- **Problem 1**:
Read the article on Nvidia and AI inference below and decide whether each statement agrees with it. Answer yes or no for each, quoting the words from the article that decide it.
(a) Gartner predicts that the cost of an AI inference token will fall by 90% by 2030.
(b) The Vera CPU Rack connects its CPUs with Groq's chip-to-chip interconnect.
(c) The NVL72 contains 72 Vera Rubin superchips.

Nvidia’s Shift from GPUs and AI ‘Inference King’ Economics

GPUs are still important for Nvidia, which held its GPU Technology Conference (GTC) last week in San Jose. But the importance of GPUs appears to be waning as the AI boom is creating a surge in demand for general purpose CPUs and other processor types that offer advantages for AI inference. Nvidia wants to control this emerging market too, as CEO Jensen Huang, AKA the “Inference King,” made clear in his keynote.

Forget about Nvidia as the GPU company. “Most people forget that Nvidia’s business is much, much more diversified than a chip company,” Huang said during a Q&A with the press at GPC last week. “And the reason for that is because we’re full stack and we can help people build AI factories anywhere.”

If a company spends $30 billion to build an AI factory to generate tokens, they will want to equip it with chips that can generate tokens at efficiently as possible. That is Nvidia’s goal: to help customers build systems to generate a huge amount of tokens as affordably as they can.

“Inference is your workload and tokens is your new commodity,” Huang said in his keynote. “That compute is your revenues, [and] you want to make sure that the architecture is as optimized as you can in the future. Every single CSP, every single computer company, every single cloud company, every single AI company, every single company period, is going to be thinking about their token factory effectiveness.”

Nvidia is already leading the AI inference ballgame. Dylan Patel of the benchmarking company SemiAnalysis has run the numbers, and he found GB300 delivered not a 35x increase in performance per watt versus Hopper, but 50x. That led SemiAnalysis to name Nvidia the Inference King, a name that Huang instantly latched onto.

SemiAnalysis named Nvidia NVL72 the Inference King thanks to its leadership in token generation efficiency 

As part of that full stack, Nvidia is focusing on lowering the cost of delivering AI inference at massive scale. That is in line with a new prediction from Gartner, which today forecast that the cost of an AI inference token will drop by 90% by 2030. Judging by what Nvidia presented at GTC, it is planning to match this figure.

A Platform for AI Inference

GPUs still play a critical role in Nvidia’s Vera Rubin platform, but it’s not the big player that it was when the generative AI revolution really started to get going back in 2023. As part of the Vera Rubin architecture, Nvidia is offering five specialized systems, all based on its liquid-cooled MGX rack architecture, which it fills with these chips.

There is, of course, the NVL72, which features 36 Vera Rubin superchips connected with an NVLink switch. But in addition to that longstanding system, Nvidia is offering several more, which it dubs the MGX ETL line. The MGX ETL line includes:

  • Groq 3 LPX, which features 256 Groq 3 language processing unit (LPU), connected with Groq’s chip-to-chip interconnect;
  • Vera CPU Rack, which features 256 Vera CPUs linked with a SpectrumX Ethernet interconnect;
  • BlueField-4 STX, a storage rack filled with 72 Bluefield-4 data processing unit (DPU), connected with SpectrumX Ethernet interconnect, which forms the basis for its new context memory storage (CMX) platform;
  • and Spectrum-6 SPX rack, which can be loaded with either Spectrum-X Ethernet or NVIDIA Quantum-X800 InfiniBand switches to provide north-south and east-west connectivity within a data center.

- **Data in this exercise**:
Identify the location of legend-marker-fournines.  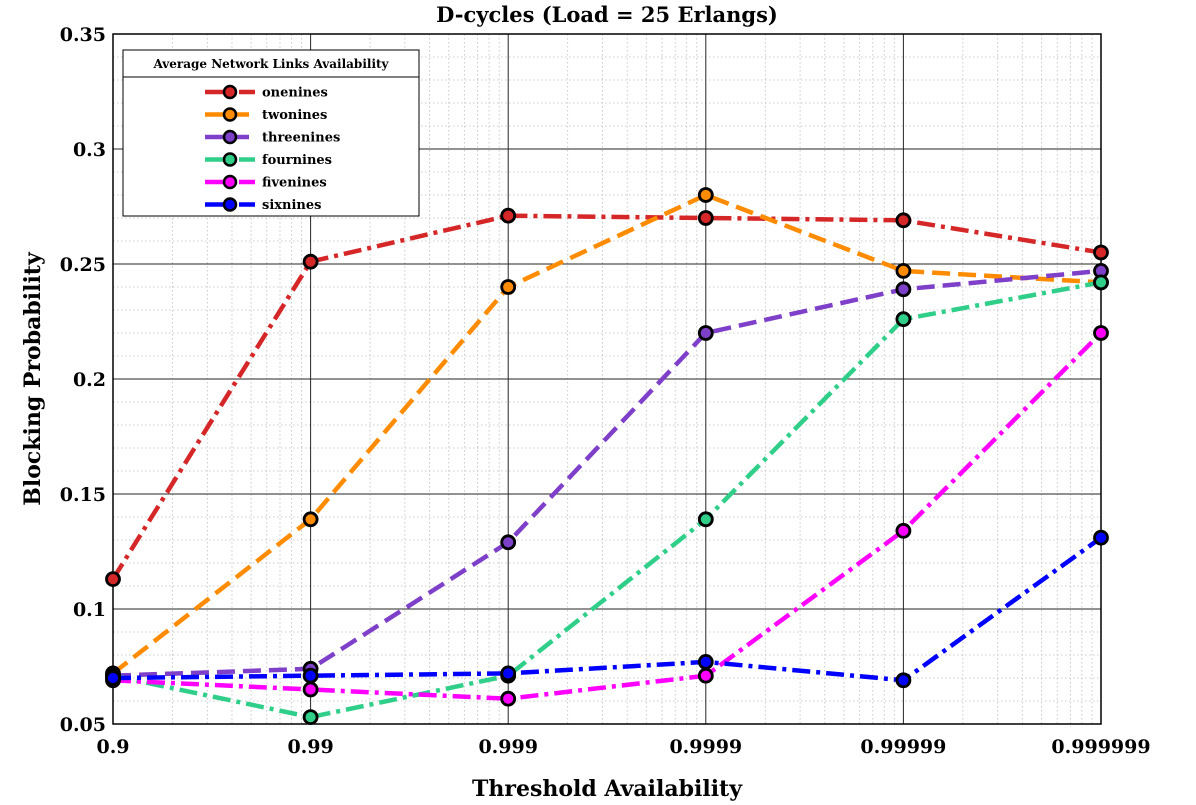
(230, 160).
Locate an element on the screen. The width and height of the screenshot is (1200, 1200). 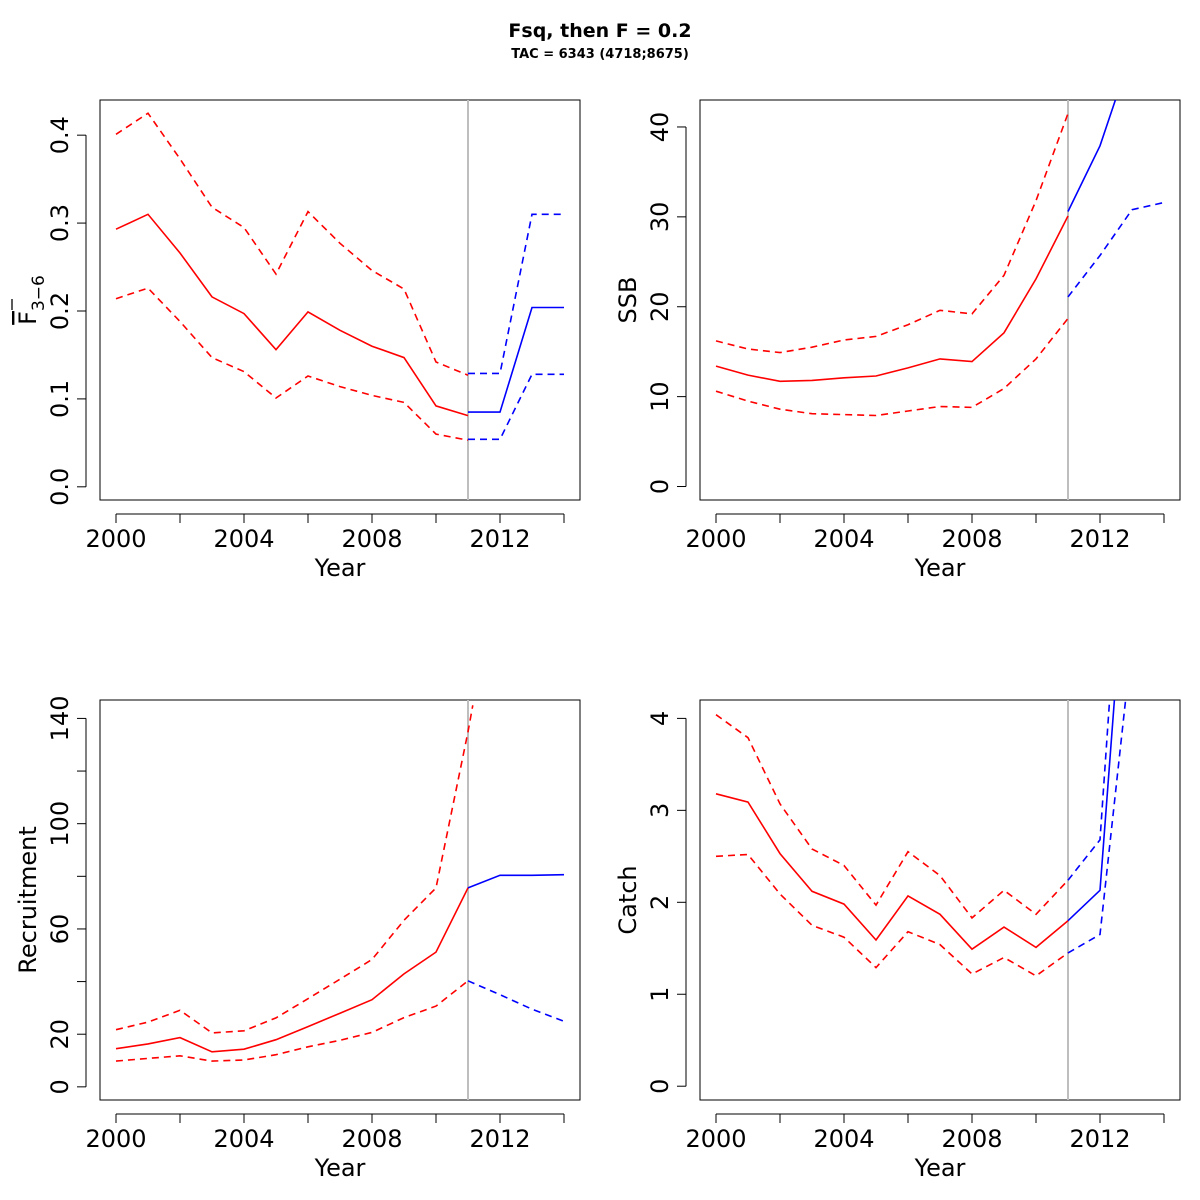
y-axis-title-subscript: 3−6 is located at coordinates (39, 293).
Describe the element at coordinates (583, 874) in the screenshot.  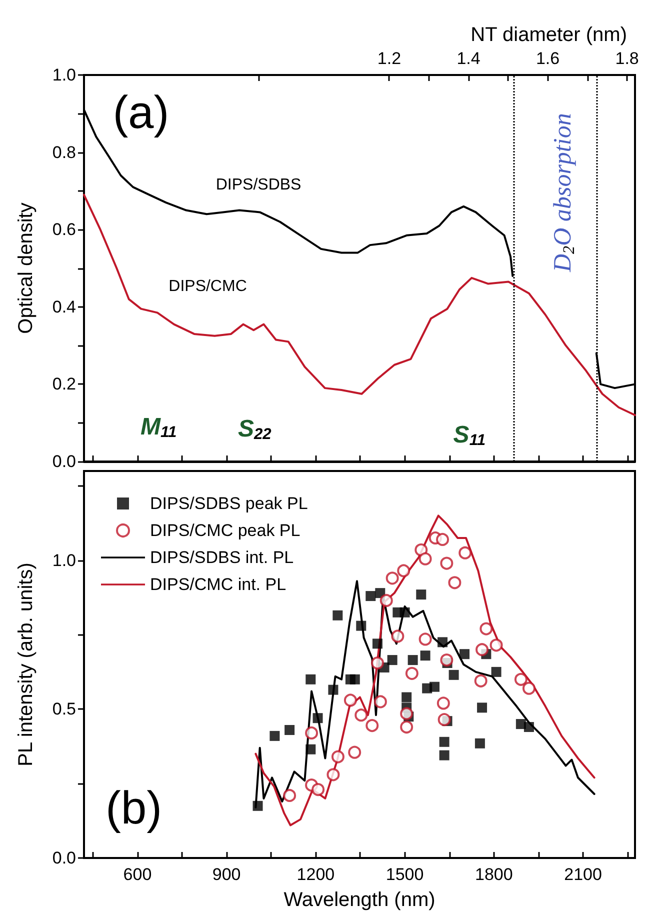
I see `x-tick-label: 2100` at that location.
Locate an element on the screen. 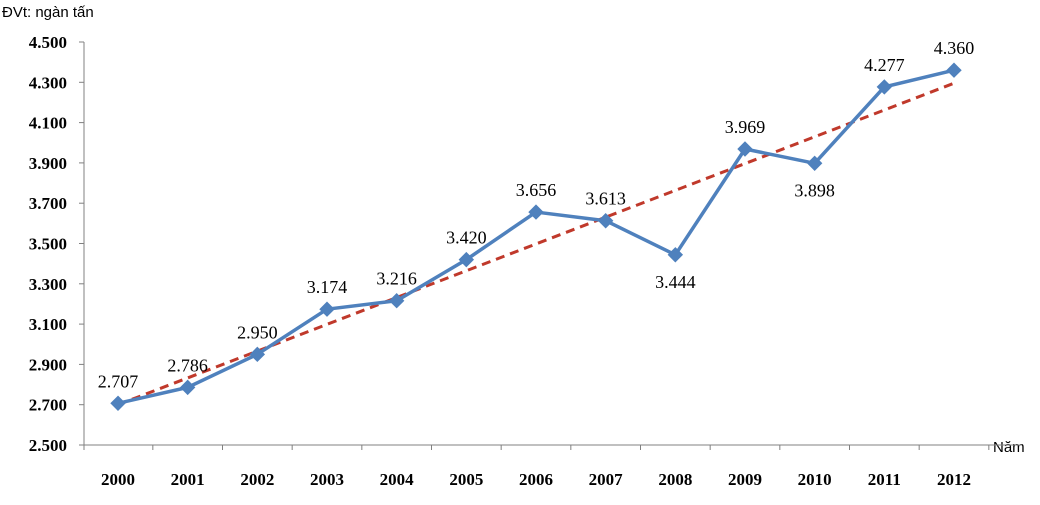 Image resolution: width=1040 pixels, height=505 pixels. x-tick-label: 2000 is located at coordinates (118, 480).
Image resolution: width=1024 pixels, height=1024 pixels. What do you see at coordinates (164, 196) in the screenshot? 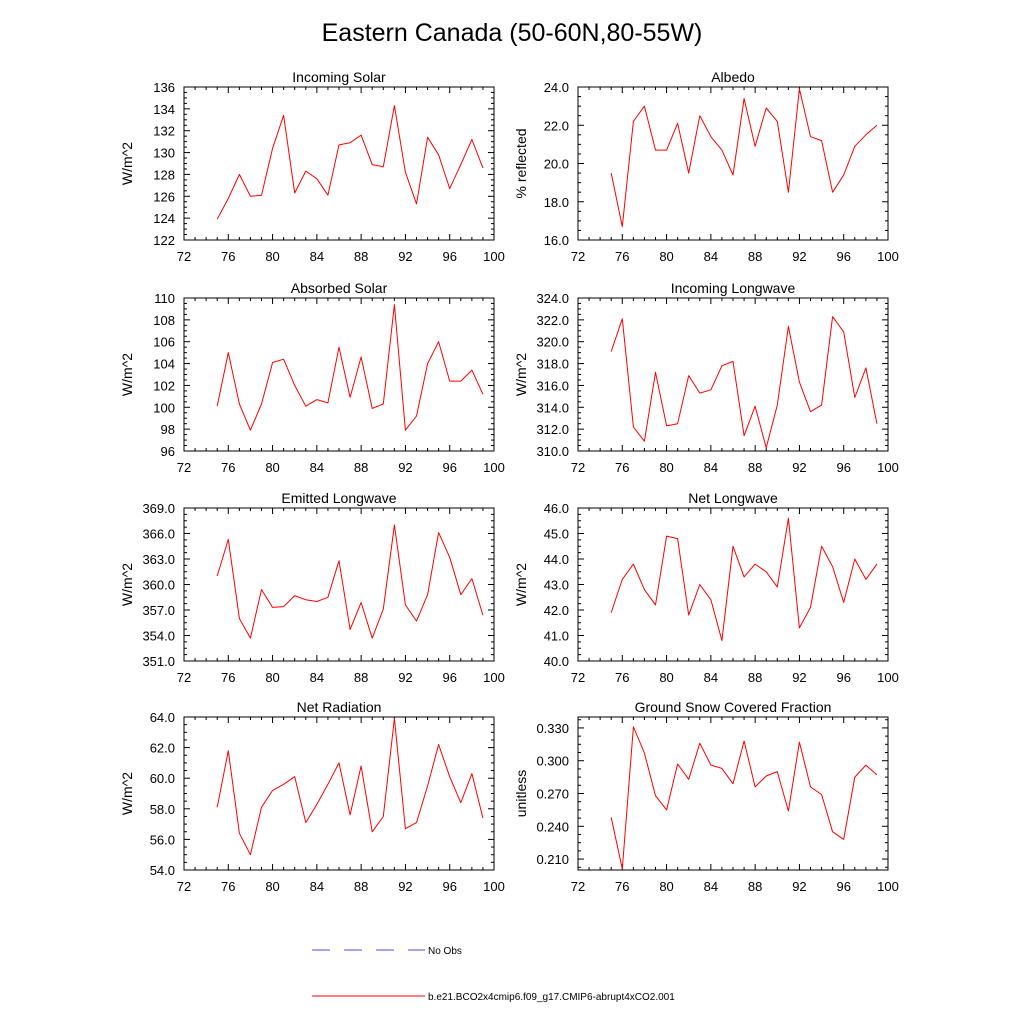
I see `y-tick-label: 126` at bounding box center [164, 196].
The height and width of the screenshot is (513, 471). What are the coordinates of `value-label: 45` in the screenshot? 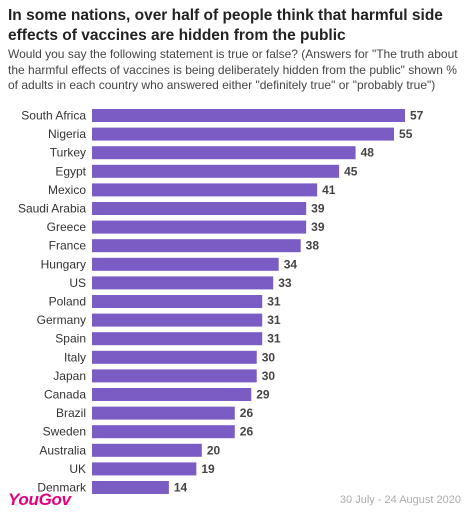 It's located at (351, 171).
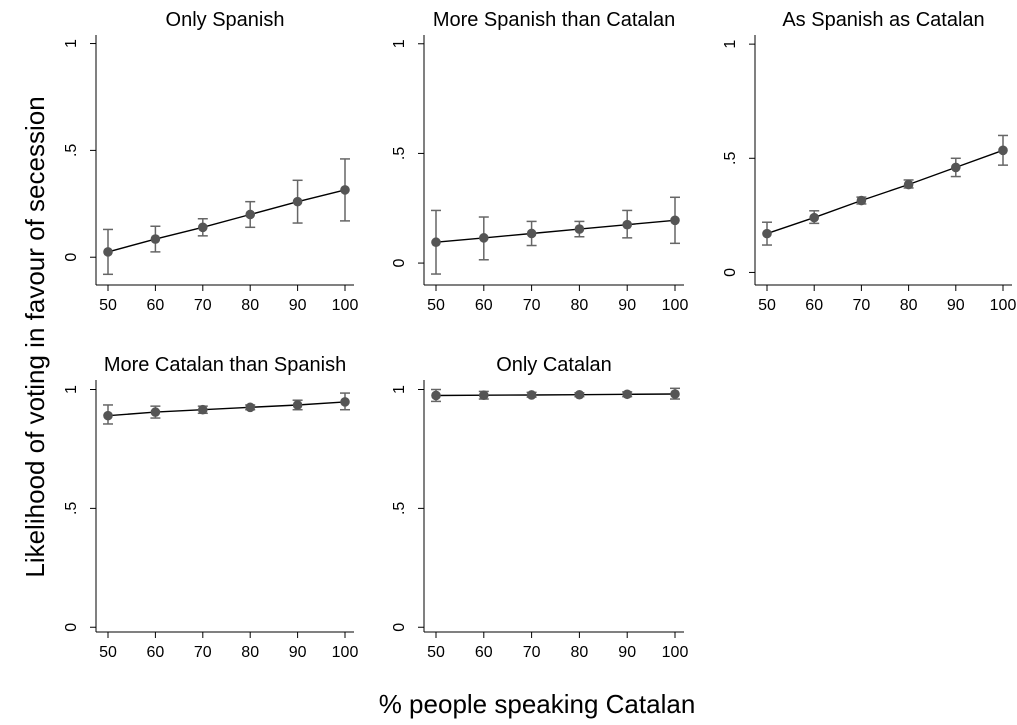  I want to click on panel-title: More Catalan than Spanish, so click(225, 365).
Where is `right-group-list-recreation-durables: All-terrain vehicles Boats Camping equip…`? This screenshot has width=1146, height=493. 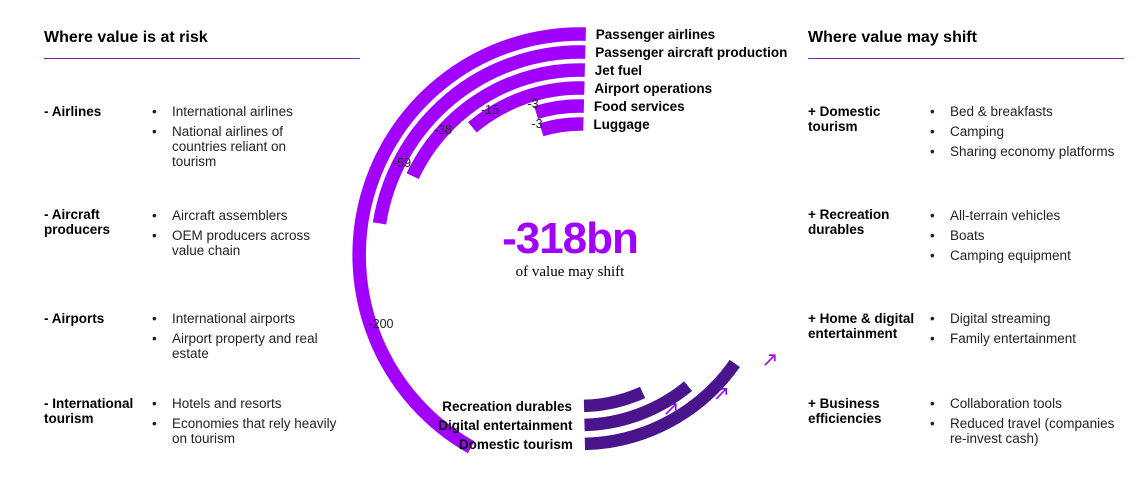
right-group-list-recreation-durables: All-terrain vehicles Boats Camping equip… is located at coordinates (1025, 238).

- **Problem 2**: Set out as a numbered list everything in the listing above, from its start down to the line containing "at that location.". Skip blank lines and leave out the pictures.

- **Task result 1**:
(a) Yes: "forecast that the cost of an AI inference token will drop by 90% by 2030"
(b) No: "Vera CPU Rack, which features 256 Vera CPUs linked with a SpectrumX Ethernet interconnect"
(c) No: "the NVL72, which features 36 Vera Rubin superchips connected with an NVLink switch"

- **Task result 2**:
1. Identify the location of legend-marker-fournines.  
2. (230, 160).
3. Locate an element on the screen. The width and height of the screenshot is (1200, 1200). 
4. y-axis-title-subscript: 3−6 is located at coordinates (39, 293).
5. Describe the element at coordinates (583, 874) in the screenshot.  
6. I see `x-tick-label: 2100` at that location.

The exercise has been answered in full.